Iniciada a 2 de Setembro, a campanha conta já com a adesão de mais de 150 associações, coletivos, organizações, entidades e dezenas de personalidades que apelam à participação de todos. Entre os subscritores estão Isabel Camarinha, presidente da Direcção Nacional do CPPC; Maria do Céu Guerra, presidente da Direcção Nacional do MPPM; Mariana Metelo, vice-presidente do Projecto Ruído e membro da Direcção do Conselho Nacional da Juventude; Tiago Oliveira, Secretário-Geral da CGTP-IN; Agostinho Santos, jornalista e artista plástico; Alexandre Esgaio, ilustrador; André Gago, actor; Bruno Carvalho, jornalista; Carlos Almeida, vice-presidente do MPPM; e Dalila Carmo, actriz, entre muitas outras personalidades de diversas áreas.

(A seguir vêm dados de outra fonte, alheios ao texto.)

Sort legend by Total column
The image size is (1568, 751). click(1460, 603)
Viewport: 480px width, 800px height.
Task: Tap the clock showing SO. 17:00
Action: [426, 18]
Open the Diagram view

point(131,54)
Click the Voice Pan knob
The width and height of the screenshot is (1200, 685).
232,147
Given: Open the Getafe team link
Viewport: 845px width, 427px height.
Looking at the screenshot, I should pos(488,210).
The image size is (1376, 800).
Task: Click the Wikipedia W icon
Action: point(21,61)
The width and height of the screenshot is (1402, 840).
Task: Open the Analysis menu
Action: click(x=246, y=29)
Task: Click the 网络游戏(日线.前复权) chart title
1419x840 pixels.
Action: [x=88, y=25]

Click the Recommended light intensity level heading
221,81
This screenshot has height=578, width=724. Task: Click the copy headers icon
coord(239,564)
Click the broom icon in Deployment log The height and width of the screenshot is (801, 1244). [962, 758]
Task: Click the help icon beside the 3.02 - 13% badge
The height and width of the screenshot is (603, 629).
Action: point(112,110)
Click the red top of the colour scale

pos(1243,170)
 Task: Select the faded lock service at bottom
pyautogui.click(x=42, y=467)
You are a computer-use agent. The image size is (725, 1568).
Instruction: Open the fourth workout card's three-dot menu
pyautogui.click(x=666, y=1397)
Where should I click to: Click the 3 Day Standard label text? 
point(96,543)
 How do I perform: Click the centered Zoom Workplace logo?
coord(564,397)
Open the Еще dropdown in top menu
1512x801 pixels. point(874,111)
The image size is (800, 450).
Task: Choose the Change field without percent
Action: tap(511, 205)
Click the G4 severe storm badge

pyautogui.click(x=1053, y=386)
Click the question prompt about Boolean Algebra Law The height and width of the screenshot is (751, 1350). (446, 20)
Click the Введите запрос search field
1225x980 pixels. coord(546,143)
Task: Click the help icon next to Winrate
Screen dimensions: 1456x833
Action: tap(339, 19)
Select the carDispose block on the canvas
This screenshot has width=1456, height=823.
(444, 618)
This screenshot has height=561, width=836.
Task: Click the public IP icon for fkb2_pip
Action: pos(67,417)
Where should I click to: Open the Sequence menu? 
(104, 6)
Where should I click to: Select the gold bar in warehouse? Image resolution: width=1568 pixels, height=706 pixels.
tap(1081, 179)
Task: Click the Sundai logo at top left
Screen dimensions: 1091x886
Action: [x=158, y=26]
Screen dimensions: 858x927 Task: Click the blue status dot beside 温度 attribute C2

«Apesar do cessar-fogo, Israel continua a protagonizar ataques na Faixa de Gaza, ao mesmo tempo que intensifica a agressão e a ocupação na Cisjordânia. A ajuda humanitária continua insuficiente para suprir as necessidades do povo palestiniano, massacrado nas últimas décadas e, especialmente, nos últimos dois anos», alertam os organizadores, apelando à participação de todos na manifestação.
Solidariedade nacional
No âmbito da campanha, amanhã, 28, junto ao edifício da Assembleia Legislativa da Madeira, no Funchal, tem lugar uma concentração pela Palestina, às 19h00, promovida por diversas entidades e organizações da Região. Iniciativas semelhantes tiveram lugar nos últimos dias na Covilhã, Gaia e Lisboa. Anteontem aconteceu uma concentração junto à Imprensa Nacional-Casa da Moeda (INCM), que está a produzir 2 milhões de moedas para o Estado de Israel. Está também agendada a visita de uma delegação israelita à INCM para assinalar a cunhagem das primeiras moedas. «Não aceitamos a impunidade de Israel nem a cumplicidade do Governo português, que, tendo reconhecido o Estado da Palestina em Setembro passado, continua sem tomar medidas concretas em prol do estabelecimento do Estado da Palestina nas fronteiras de 1967, com capital em Jerusalém Oriental, e do cumprimento do direito de retorno dos refugiados palestinianos, conforme as resoluções adotadas no âmbito da ONU», apela-se.